While editing my Dutch eBook, Addicted to the horizon , a lot of memories are coming back. Tine and I were scanning through some old pictures when she reminded me how intriguing some of this stuff was. [there is a lesson here: one gets easily used to the extra-ordinary].
I guess I got used to all of it, having gone over these pictures so many times already. And having been there. Things like the shot above, taken during our expedition to Clipperton, a deserted island in the Pacific. The land crabs were piling up trying to devour the bone of a spare rib. That is a lot of crab! They would eat anything. Plastic, cardboard, sleeping bags, ropes,... This made the island pretty clean!

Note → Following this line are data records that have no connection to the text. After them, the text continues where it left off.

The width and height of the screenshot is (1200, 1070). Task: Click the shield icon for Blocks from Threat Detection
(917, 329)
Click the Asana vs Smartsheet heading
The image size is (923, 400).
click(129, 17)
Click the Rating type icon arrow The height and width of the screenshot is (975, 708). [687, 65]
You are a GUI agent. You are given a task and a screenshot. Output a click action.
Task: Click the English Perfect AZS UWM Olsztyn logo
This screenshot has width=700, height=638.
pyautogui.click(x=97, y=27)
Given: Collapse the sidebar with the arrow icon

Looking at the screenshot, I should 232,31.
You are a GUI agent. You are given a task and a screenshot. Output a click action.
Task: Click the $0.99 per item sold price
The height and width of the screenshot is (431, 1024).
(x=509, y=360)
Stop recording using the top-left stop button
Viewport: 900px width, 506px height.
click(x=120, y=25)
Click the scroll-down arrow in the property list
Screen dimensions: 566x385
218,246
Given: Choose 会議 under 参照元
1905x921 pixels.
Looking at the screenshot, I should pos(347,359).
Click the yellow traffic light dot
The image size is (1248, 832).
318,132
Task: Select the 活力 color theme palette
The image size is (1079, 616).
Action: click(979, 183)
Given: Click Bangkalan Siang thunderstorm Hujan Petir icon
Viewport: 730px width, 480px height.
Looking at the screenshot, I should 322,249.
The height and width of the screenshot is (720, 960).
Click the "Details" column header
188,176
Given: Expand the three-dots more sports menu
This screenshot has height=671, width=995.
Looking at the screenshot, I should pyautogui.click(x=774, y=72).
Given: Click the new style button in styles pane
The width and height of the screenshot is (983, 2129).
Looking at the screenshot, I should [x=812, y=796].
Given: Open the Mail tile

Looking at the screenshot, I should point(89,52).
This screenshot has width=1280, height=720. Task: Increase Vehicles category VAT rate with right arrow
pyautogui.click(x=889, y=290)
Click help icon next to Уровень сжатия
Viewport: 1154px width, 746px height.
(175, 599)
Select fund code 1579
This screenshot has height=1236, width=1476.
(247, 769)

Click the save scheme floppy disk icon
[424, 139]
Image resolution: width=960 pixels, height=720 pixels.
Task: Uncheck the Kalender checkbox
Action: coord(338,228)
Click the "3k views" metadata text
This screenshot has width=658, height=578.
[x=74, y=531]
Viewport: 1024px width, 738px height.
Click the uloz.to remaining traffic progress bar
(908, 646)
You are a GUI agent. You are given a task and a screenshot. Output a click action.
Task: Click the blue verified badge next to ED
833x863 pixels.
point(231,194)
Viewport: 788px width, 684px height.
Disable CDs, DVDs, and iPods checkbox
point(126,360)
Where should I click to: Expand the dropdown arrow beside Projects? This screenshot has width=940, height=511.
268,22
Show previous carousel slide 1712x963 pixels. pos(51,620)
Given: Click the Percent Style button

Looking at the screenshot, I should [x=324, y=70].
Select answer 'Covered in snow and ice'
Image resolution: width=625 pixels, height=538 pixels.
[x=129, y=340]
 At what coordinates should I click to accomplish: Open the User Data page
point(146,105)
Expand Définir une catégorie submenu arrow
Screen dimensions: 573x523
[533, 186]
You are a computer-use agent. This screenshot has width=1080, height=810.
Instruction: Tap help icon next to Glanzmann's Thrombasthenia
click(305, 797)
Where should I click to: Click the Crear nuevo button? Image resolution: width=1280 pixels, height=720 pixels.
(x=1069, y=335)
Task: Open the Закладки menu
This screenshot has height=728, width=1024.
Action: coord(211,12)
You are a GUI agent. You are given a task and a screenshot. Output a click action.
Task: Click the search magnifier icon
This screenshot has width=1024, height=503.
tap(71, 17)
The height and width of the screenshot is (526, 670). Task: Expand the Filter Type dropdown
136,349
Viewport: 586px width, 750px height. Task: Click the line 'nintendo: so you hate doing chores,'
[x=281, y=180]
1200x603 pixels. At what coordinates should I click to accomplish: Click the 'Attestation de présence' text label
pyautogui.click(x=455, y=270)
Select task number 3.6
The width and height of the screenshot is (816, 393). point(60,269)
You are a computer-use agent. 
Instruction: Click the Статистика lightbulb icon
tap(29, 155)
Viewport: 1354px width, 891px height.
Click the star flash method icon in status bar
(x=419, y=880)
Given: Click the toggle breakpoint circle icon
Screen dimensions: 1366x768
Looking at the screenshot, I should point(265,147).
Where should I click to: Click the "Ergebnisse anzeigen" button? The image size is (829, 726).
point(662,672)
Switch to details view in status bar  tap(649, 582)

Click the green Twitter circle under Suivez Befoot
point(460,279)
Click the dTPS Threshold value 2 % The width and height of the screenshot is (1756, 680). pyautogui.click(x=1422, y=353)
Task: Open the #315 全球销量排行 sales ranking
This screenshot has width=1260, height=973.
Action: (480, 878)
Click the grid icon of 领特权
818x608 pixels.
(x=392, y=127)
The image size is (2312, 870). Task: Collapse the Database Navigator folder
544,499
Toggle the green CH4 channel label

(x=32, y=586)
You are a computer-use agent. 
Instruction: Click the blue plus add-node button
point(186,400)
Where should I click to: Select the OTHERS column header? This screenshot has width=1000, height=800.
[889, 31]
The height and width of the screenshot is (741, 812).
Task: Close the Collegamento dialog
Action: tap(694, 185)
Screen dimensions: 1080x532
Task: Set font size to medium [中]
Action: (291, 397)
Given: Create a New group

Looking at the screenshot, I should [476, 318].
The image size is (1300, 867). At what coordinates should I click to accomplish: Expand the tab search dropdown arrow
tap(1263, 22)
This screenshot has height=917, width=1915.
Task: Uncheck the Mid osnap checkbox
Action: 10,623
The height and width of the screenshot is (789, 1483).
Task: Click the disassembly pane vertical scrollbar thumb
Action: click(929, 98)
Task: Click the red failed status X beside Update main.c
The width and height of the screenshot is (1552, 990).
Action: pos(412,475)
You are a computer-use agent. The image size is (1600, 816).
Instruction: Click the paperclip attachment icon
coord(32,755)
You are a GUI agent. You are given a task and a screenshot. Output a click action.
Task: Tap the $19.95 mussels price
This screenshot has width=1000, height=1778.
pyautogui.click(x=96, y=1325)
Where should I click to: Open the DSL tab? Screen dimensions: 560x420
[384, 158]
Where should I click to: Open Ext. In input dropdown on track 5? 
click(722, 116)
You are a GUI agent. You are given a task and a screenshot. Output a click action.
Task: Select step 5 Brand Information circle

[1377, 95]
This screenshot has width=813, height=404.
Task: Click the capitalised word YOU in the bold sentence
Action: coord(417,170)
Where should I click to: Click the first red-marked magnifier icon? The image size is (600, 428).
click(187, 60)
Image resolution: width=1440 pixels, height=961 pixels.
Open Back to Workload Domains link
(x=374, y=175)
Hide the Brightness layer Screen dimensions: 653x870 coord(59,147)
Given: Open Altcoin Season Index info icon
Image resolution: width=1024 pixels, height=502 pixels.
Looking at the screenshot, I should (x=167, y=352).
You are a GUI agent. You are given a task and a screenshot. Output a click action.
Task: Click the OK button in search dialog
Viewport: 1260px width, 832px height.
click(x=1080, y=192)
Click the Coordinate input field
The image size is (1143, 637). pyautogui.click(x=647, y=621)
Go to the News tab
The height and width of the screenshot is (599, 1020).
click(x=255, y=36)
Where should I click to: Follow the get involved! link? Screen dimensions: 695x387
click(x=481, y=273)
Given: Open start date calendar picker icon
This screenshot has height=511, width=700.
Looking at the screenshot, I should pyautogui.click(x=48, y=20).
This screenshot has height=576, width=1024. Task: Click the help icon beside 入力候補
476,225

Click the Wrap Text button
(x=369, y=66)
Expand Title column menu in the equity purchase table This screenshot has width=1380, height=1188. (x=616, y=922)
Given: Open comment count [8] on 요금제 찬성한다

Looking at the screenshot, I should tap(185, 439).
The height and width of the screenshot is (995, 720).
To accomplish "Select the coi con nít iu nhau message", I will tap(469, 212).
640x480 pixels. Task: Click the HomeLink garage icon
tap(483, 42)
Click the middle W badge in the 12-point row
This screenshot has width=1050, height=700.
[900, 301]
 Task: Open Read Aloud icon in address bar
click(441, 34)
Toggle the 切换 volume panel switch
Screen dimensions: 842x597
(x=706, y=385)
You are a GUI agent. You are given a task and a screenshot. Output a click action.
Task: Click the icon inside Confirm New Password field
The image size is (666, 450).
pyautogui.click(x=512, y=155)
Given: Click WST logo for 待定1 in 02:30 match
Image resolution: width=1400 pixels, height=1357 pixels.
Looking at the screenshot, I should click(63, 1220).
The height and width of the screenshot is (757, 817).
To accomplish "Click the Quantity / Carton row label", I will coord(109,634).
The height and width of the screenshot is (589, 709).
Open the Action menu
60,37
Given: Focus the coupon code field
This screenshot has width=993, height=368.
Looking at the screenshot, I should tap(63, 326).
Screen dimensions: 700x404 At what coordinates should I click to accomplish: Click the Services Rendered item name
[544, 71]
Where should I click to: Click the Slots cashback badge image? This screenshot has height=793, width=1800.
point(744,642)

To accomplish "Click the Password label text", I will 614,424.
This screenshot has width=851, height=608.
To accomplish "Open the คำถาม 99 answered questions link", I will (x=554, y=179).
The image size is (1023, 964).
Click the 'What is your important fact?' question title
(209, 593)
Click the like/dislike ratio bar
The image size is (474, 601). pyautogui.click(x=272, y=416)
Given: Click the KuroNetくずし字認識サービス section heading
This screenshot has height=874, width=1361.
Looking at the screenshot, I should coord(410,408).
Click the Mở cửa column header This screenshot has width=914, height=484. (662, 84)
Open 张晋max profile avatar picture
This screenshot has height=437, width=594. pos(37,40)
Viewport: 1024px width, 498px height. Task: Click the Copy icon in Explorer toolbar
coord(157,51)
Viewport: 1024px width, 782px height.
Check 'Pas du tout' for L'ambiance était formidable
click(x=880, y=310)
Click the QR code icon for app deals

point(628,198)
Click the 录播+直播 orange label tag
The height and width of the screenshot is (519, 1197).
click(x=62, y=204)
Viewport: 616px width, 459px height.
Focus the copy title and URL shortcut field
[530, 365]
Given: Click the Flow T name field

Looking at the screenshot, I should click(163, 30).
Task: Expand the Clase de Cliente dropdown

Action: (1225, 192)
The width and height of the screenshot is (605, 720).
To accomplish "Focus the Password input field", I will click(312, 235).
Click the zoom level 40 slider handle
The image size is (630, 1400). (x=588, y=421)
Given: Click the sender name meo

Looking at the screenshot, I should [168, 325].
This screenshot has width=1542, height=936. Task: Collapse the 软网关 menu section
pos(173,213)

Human waste was considered a delicacy. While squatting 'au naturel' on the island, shorts around our ankles, we had to scuffle forward as dozens of crabs would be fighting for your waste, piled on top of each other. If you were not scuffling fast enough, they would grab hold of your private parts... Tell ya, there are more pleasant things in life.

2. A lot of Crap!
Read an article today about the amount of garbage the world produces.. As an example, every day, the US [not trying to pick on the US, but it was the only figure I found!] produces enough non-recycable waste to fill the New Orleans Superdome twice. That is 230 million tons of solid waste per year. The amount of pollution and toxic leaching produced by a landfill receiving 1,000 tons per day of waste is 22,000 lbs. After a landfill closes, it is estimated that emissions could remain constant for as long as 30 years.

3. Let's launch "Crabs for Crap"!
I think I will run for prime minister, with only one single programme item: I will introduce the use of Clipperton land crabs in the processing of our waste in 'developed countries'. Think I stand a chance?